Le véhicule a été livré le 7 avril 2022.
Par courrier recommandé du 25 avril 2024, la société DIAC a mis M. [I] [P] en demeure de régulariser les échéances impayées.
Par acte d’huissier de justice en date du 23 août 2024, la société DIAC a fait assigner M. [I] [P], devant le devant le Juge des contentieux de la protection du Tribunal judiciaire de Montpellier aux fins d’obtenir sa condamnation en paiement et la restitution du véhicule.
L’affaire a été appelée à l’audience du 25 novembre 2024 et renvoyée à plusieurs reprises à la demande des parties. L’affaire a été fixée à l’audience du 26 juin 2025 pour être retenue, puis renvoyée à l’audience du 23 octobre 2025 en raison de l’empêchement du magistrat.
Le Juge des contentieux de la protection a relevé d’office notamment le moyen tiré de la forclusion de l’action en paiement, le moyen tiré de la déchéance du droit aux intérêts conventionnels en raison du manquement du prêteur à son obligation de remettre à l’emprunteur une fiche d’informations précontractuelles européennes normalisées et une notice d’assurance, en raison du manquement du prêteur à son obligation de vérifier la solvabilité de l’emprunteur et de consulter le FICP, en raison de la remise à l’emprunteur d’une offre de crédit ne comportant pas un bordereau détachable de rétractation, et en raison du non-respect du corps 8, et le moyen tiré de la nullité du contrat en raison du déblocage des fonds avant le septième jour.

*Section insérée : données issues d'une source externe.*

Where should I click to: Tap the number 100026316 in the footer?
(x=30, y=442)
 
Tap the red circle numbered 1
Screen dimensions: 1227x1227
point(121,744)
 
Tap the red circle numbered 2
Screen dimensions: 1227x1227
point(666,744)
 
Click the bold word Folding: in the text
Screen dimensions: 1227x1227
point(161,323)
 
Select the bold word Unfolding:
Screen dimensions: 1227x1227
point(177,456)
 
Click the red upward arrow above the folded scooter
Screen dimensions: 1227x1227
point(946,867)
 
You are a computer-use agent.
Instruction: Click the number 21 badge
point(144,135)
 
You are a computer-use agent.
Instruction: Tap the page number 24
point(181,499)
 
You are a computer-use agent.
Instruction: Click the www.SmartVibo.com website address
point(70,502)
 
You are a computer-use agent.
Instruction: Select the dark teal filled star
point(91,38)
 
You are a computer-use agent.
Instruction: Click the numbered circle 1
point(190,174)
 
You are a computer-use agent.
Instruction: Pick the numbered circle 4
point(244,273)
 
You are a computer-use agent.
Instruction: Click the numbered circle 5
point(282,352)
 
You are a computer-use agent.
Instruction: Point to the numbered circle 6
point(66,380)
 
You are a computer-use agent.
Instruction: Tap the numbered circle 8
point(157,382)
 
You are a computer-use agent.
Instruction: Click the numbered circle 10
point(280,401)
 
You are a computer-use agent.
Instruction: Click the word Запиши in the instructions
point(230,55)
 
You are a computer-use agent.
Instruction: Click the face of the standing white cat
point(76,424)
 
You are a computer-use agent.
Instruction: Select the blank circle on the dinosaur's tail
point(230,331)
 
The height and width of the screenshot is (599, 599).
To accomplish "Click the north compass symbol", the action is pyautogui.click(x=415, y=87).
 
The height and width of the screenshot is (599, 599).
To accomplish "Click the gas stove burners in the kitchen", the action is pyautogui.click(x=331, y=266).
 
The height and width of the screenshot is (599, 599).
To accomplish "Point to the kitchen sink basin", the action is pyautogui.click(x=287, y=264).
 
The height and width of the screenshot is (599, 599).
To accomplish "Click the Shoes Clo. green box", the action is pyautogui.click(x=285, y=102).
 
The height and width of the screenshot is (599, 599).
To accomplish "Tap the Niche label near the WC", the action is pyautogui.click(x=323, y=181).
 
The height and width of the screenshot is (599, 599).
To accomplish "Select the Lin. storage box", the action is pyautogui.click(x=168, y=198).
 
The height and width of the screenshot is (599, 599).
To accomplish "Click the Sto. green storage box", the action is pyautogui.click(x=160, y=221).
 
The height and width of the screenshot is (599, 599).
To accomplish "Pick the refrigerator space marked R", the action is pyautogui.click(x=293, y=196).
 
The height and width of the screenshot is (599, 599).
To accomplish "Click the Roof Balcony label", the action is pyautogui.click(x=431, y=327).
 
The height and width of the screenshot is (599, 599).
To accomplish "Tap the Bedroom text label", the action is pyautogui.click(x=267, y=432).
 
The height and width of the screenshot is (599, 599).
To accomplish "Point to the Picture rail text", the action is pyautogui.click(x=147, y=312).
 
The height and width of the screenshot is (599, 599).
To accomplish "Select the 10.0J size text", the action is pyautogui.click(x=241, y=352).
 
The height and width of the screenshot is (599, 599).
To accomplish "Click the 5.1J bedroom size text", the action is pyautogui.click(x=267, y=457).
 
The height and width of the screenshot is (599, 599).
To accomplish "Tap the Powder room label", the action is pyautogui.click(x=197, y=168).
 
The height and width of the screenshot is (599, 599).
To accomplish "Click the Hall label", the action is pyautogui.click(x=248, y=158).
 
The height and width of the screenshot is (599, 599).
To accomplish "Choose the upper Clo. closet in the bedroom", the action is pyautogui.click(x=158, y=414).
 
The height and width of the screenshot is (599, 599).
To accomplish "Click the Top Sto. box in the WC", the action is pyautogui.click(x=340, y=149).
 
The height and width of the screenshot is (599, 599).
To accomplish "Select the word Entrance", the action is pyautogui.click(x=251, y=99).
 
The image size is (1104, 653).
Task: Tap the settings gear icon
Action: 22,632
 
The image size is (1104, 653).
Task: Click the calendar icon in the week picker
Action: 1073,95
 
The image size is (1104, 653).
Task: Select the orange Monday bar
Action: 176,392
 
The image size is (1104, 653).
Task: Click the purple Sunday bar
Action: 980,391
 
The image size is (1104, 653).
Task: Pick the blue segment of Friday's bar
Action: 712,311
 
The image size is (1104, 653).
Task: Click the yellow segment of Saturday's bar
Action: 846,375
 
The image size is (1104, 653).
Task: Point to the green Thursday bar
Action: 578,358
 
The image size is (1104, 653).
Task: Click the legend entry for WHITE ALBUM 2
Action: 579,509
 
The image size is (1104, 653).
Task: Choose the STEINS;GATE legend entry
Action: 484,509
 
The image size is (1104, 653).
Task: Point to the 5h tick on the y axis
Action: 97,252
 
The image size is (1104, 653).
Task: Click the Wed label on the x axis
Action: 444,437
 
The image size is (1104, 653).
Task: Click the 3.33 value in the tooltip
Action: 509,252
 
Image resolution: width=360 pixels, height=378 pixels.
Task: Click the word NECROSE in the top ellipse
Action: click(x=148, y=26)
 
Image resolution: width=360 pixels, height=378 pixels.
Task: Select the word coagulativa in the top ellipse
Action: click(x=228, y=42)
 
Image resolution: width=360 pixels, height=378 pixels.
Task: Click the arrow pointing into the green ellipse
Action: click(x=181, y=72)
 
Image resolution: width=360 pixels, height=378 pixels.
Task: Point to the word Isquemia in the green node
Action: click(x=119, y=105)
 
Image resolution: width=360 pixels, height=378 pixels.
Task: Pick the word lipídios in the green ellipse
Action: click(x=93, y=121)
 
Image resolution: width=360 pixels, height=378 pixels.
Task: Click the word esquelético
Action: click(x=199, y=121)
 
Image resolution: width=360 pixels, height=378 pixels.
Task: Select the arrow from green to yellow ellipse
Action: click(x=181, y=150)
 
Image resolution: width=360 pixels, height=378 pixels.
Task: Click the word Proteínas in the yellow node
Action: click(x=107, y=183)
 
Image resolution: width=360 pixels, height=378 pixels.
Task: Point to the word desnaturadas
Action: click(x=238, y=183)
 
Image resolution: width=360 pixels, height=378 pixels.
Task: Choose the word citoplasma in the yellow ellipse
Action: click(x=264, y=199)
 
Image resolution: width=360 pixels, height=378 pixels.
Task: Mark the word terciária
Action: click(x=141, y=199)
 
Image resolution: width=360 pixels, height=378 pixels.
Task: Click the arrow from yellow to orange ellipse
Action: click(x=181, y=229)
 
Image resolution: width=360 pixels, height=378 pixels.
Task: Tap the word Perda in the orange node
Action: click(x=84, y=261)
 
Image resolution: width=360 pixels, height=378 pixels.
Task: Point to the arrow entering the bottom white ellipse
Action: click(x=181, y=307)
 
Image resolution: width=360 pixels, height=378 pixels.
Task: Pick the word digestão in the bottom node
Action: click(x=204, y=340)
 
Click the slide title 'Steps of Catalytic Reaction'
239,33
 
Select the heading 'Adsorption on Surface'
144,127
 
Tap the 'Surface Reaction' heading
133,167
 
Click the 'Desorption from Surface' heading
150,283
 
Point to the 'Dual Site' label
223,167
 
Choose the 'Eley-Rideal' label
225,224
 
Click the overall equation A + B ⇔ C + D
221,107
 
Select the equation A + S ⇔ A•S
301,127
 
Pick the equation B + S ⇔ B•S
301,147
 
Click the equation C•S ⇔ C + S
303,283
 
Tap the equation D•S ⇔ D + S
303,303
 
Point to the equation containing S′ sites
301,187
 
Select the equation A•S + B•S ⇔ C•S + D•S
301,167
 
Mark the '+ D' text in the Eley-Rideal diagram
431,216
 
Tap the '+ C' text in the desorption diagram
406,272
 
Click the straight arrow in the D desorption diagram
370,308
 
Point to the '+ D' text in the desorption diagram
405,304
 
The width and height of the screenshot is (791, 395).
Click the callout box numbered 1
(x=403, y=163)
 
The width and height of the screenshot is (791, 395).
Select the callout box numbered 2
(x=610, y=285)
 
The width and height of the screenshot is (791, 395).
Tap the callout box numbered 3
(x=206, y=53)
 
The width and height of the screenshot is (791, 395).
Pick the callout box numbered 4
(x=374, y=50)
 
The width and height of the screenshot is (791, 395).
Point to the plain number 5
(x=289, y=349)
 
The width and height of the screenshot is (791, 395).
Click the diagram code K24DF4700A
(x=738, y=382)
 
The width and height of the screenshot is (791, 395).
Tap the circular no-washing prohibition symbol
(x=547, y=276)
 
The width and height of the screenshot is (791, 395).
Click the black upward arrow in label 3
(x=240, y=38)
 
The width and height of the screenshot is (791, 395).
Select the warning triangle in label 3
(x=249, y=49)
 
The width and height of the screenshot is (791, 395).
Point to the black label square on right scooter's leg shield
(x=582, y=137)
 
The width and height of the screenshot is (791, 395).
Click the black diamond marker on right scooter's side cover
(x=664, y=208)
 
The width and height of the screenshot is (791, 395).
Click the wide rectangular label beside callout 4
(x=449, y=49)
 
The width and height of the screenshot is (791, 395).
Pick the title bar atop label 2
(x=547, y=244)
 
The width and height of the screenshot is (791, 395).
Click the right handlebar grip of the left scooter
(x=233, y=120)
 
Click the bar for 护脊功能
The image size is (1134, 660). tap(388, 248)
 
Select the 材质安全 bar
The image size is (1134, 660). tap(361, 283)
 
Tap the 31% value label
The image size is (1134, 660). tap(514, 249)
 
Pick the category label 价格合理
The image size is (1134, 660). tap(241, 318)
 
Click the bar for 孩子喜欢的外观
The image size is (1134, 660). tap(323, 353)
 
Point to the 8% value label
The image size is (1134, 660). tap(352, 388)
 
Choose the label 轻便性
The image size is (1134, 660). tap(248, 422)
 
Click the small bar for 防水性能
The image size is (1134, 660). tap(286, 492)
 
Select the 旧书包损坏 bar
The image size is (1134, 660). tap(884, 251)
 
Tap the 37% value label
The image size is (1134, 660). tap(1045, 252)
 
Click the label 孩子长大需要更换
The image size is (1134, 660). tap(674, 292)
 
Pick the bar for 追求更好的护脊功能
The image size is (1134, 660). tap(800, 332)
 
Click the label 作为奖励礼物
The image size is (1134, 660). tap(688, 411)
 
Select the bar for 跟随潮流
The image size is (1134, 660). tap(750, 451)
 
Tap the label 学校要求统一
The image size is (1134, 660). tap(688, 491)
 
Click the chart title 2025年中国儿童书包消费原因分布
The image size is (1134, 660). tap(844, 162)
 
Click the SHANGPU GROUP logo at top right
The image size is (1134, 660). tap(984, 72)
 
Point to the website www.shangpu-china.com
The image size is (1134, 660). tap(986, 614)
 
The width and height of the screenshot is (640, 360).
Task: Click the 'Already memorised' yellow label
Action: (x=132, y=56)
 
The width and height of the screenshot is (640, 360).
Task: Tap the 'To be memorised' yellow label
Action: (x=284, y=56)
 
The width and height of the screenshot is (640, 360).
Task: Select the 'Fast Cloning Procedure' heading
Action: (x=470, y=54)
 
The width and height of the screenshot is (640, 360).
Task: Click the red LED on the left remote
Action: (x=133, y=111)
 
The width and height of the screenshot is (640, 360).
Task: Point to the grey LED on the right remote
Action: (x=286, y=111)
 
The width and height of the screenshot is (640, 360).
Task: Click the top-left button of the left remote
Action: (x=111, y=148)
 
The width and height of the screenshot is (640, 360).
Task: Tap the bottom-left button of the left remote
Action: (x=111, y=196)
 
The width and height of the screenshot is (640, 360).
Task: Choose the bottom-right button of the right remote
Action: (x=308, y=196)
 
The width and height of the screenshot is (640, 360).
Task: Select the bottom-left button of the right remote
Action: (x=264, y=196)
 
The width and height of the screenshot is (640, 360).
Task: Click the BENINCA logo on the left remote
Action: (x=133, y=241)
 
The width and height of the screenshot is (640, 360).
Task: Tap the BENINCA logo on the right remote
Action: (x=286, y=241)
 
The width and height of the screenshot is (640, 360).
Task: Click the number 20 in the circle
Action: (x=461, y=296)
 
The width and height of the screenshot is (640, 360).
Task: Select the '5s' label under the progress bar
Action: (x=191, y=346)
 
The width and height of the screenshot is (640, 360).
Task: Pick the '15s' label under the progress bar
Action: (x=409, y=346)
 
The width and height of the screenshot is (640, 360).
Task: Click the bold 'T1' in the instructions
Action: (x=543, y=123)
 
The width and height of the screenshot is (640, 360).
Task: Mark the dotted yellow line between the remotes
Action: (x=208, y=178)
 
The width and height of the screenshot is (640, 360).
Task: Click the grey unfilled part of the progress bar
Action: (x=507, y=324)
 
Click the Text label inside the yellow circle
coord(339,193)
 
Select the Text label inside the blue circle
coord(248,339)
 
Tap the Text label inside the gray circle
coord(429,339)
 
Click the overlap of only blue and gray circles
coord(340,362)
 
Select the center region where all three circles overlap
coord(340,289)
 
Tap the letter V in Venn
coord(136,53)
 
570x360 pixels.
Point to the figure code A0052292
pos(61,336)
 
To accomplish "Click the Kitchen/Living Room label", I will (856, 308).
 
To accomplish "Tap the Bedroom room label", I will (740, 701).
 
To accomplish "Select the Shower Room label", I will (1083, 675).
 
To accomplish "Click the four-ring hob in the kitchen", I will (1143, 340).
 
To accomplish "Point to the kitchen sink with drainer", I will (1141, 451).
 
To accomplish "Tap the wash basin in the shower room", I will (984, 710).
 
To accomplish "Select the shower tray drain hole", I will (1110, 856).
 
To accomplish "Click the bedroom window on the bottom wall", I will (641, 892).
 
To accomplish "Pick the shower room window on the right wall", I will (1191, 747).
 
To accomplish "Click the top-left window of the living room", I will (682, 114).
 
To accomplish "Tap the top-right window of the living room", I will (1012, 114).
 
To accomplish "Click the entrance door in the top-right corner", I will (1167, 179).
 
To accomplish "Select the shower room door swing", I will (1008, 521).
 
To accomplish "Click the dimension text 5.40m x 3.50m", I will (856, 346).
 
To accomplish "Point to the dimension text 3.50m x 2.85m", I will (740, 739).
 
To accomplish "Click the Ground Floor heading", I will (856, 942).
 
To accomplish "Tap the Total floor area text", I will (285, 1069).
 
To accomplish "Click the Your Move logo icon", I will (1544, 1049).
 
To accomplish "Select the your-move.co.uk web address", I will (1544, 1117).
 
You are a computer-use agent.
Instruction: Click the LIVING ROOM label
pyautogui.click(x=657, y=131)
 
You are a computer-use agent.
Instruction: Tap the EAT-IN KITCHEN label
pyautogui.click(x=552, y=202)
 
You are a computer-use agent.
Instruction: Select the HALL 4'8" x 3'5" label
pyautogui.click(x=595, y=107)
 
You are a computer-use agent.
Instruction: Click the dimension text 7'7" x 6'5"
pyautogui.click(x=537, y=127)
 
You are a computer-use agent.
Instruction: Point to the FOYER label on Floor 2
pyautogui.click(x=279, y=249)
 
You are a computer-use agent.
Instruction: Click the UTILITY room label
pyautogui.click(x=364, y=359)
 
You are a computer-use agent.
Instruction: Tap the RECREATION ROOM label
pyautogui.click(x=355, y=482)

A l’audience du 23 octobre 2025, la société DIAC s’est référée à ses conclusions régulièrement notifiées et sollicite à l''encontre de M. [I] [P] de :
le condamner à payer la somme de 8.096,48 € avec intérêts au taux contractuel à compter du 19 août 2024, date du décompte produit aux débats, jusqu’à parfait paiement,ordonner la restitution du véhicule sous astreinte de 155 euros par jour de retard,le condamner à payer la somme de 800 € sur le fondement de l’article 700 du Code de procédure civile,juger que sur le fondement de l’article 700 du Code de procédure civile, la requise sera tenue à procéder au remboursement de toutes sommes qui pourraient être mises à sa charge en application des dispositions du Décret n° 2001-212 du 8 mars 2001,ordonner la capitalisation des intérêts,le condamner aux dépens,ordonner l’exécution provisoire.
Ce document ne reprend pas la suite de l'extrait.